Boeing more 'optimistic' about building mid-market plane - eventually

The Boeing Company logo is projected on a wall at the "What's Next?" conference in Chicago, Illinois, U.S., October 4, 2016. REUTERS/Jim Young

By Julia Fioretti

BRUSSELS (Reuters) - Boeing voiced more optimism on Tuesday about going ahead with a new aircraft to fill a gap in its product line, but said the time frame for producing such a plane remained years away.

"I would say we're a little bit more optimistic today than we have been" about the "middle of the market" plane, Randy Tinseth, vice president of marketing at Boeing Commercial Airplanes, said at a briefing on Boeing's market outlook in Brussels, ahead of Boeing's results report on Wednesday.

But Tinseth said other projects will come first: bringing its 737 MAX single-aisle aircraft into service next year, adding a longer Dreamliner, the 787-10, in 2018 and developing the 777X, due in 2020.

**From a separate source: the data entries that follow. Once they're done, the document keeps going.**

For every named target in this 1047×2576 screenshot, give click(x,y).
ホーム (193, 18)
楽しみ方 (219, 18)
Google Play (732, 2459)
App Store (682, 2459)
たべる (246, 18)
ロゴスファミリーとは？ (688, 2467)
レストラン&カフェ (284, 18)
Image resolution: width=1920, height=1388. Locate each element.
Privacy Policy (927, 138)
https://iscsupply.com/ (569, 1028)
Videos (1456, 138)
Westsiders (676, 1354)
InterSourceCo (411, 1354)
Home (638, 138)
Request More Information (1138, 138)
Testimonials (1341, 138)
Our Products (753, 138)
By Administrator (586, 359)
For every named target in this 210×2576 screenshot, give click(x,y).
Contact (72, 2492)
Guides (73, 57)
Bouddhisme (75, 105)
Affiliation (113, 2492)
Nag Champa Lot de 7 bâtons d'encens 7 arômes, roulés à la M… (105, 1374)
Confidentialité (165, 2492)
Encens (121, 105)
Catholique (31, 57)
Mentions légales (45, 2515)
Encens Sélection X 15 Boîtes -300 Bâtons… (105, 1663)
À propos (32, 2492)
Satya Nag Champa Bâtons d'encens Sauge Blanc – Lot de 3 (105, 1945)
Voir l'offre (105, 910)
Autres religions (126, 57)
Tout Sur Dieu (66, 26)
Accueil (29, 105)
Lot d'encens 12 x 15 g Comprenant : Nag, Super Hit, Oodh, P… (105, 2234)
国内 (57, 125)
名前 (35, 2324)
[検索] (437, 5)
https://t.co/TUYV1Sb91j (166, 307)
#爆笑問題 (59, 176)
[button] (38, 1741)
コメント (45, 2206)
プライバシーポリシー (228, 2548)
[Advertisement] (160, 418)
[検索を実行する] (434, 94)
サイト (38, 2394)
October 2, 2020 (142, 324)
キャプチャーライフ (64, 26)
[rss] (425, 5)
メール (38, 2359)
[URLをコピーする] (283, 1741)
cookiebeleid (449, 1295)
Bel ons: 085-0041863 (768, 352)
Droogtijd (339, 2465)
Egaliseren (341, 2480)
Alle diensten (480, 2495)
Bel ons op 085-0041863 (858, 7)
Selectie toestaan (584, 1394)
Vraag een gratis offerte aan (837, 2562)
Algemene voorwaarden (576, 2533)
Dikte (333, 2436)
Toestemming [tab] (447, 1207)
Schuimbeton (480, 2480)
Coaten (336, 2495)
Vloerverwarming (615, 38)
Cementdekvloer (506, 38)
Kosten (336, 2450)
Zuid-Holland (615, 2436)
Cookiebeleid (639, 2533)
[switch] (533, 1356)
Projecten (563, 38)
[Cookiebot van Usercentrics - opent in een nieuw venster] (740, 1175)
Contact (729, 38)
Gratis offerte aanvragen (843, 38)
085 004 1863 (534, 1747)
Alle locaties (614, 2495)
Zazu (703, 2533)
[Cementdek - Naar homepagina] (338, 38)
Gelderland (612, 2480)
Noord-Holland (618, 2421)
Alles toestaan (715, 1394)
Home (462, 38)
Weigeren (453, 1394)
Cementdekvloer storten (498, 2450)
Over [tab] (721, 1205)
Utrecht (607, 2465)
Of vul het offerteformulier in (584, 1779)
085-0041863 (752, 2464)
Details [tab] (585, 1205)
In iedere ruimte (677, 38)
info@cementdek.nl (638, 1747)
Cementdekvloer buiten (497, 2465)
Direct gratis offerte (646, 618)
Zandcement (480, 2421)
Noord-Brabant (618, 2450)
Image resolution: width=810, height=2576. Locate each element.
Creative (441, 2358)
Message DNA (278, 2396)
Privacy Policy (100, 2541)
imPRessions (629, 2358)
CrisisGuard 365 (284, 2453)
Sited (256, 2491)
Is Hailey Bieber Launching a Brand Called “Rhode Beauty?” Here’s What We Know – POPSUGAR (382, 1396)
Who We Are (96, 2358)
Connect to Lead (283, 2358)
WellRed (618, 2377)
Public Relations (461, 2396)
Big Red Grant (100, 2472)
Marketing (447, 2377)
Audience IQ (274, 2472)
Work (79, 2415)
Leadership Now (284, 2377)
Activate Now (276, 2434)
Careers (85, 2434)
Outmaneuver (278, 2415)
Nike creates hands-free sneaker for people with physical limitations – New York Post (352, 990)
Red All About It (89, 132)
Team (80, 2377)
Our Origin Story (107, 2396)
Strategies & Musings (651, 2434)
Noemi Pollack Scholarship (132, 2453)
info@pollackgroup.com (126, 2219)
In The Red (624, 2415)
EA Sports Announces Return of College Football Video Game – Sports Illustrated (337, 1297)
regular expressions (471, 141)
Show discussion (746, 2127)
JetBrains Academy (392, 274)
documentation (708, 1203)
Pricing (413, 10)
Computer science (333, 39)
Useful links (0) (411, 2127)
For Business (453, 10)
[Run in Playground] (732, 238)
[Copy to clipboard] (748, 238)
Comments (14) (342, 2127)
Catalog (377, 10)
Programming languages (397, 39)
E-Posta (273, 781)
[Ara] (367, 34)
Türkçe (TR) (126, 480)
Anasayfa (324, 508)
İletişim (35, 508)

"So whatever we're going to do here, it will come after we get all those other things done," Tinseth said.

Boeing is under growing pressure to produce the middle of the market plane, which would fill a gap between its largest 737 MAX model and the smallest 787.

Earlier this month, the head of Qatar Airways took the opportunity of an order announcement to further press Boeing to build such a plane. Asked in a Reuters interview when he wanted to hear more about the plane, Al Baker said: "Yesterday!"

Ray Conner, CEO of Boeing Commercial Airplanes, said in the same interview that Boeing continues to evaluate the idea and talk with customers.

In addition to building the jets already on the drawing boards, Boeing's first order of business in the mid-market segment is to protect its flank from European rival Airbus (AIR.PA), which has gobbled up orders in that space.

Airbus' A321neo is larger than Boeing's competing 737, and Boeing said it is studying a stretched version, dubbed the MAX 10, that would be easier to make than an all-new middle of the market plane. But the 737 MAX 10 is not seen coming to market until after the smallest version comes out in 2019.

Boeing could develop both a 737 MAX 10 and a new middle of the market plane, Chief Executive Dennis Muilenburg said at an investor conference last month. But no decisions have been made.

"We could potentially do both," he said. Boeing also could compete with the planes it has already, he added.

Analysts are looking for Boeing to report profit of $2.62 per share when it posts third-quarter results on Wednesday, according to Thomson Reuters I/B/E/S.